Stored items:
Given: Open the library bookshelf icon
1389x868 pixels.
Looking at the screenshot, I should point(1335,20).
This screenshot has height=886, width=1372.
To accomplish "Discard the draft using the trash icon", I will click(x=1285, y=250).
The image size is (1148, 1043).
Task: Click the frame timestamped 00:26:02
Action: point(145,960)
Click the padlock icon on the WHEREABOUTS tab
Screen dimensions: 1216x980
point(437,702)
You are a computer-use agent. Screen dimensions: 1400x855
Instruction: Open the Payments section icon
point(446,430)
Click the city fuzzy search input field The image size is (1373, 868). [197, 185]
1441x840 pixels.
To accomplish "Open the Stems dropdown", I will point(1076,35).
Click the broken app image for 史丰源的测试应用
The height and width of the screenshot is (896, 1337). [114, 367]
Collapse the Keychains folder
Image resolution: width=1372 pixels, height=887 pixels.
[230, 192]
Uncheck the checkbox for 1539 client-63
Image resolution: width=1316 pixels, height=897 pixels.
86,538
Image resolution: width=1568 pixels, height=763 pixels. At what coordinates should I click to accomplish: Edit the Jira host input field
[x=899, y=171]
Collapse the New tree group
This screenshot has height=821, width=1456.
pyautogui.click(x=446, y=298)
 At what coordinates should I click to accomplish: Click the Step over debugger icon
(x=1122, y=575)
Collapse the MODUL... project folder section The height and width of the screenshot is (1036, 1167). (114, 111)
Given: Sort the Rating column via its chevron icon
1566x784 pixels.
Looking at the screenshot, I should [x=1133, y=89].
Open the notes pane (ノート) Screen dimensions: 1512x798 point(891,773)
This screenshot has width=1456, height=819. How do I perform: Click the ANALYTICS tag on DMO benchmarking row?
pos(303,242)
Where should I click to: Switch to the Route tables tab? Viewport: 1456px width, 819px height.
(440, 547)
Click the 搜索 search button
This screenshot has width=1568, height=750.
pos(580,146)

**What this task involves:** Every entry above should be written out again, precisely.

**Output for this exercise:**
Given: Open the library bookshelf icon
1389x868 pixels.
Looking at the screenshot, I should point(1335,20).
This screenshot has height=886, width=1372.
To accomplish "Discard the draft using the trash icon", I will click(x=1285, y=250).
The image size is (1148, 1043).
Task: Click the frame timestamped 00:26:02
Action: point(145,960)
Click the padlock icon on the WHEREABOUTS tab
Screen dimensions: 1216x980
point(437,702)
You are a computer-use agent. Screen dimensions: 1400x855
Instruction: Open the Payments section icon
point(446,430)
Click the city fuzzy search input field The image size is (1373, 868). [197, 185]
1441x840 pixels.
To accomplish "Open the Stems dropdown", I will point(1076,35).
Click the broken app image for 史丰源的测试应用
The height and width of the screenshot is (896, 1337). [114, 367]
Collapse the Keychains folder
Image resolution: width=1372 pixels, height=887 pixels.
[230, 192]
Uncheck the checkbox for 1539 client-63
Image resolution: width=1316 pixels, height=897 pixels.
86,538
Image resolution: width=1568 pixels, height=763 pixels. At what coordinates should I click to accomplish: Edit the Jira host input field
[x=899, y=171]
Collapse the New tree group
This screenshot has height=821, width=1456.
pyautogui.click(x=446, y=298)
 At what coordinates should I click to accomplish: Click the Step over debugger icon
(x=1122, y=575)
Collapse the MODUL... project folder section The height and width of the screenshot is (1036, 1167). (114, 111)
Given: Sort the Rating column via its chevron icon
1566x784 pixels.
Looking at the screenshot, I should [x=1133, y=89].
Open the notes pane (ノート) Screen dimensions: 1512x798 point(891,773)
This screenshot has width=1456, height=819. How do I perform: Click the ANALYTICS tag on DMO benchmarking row?
pos(303,242)
Where should I click to: Switch to the Route tables tab? Viewport: 1456px width, 819px height.
(440, 547)
Click the 搜索 search button
This screenshot has width=1568, height=750.
pos(580,146)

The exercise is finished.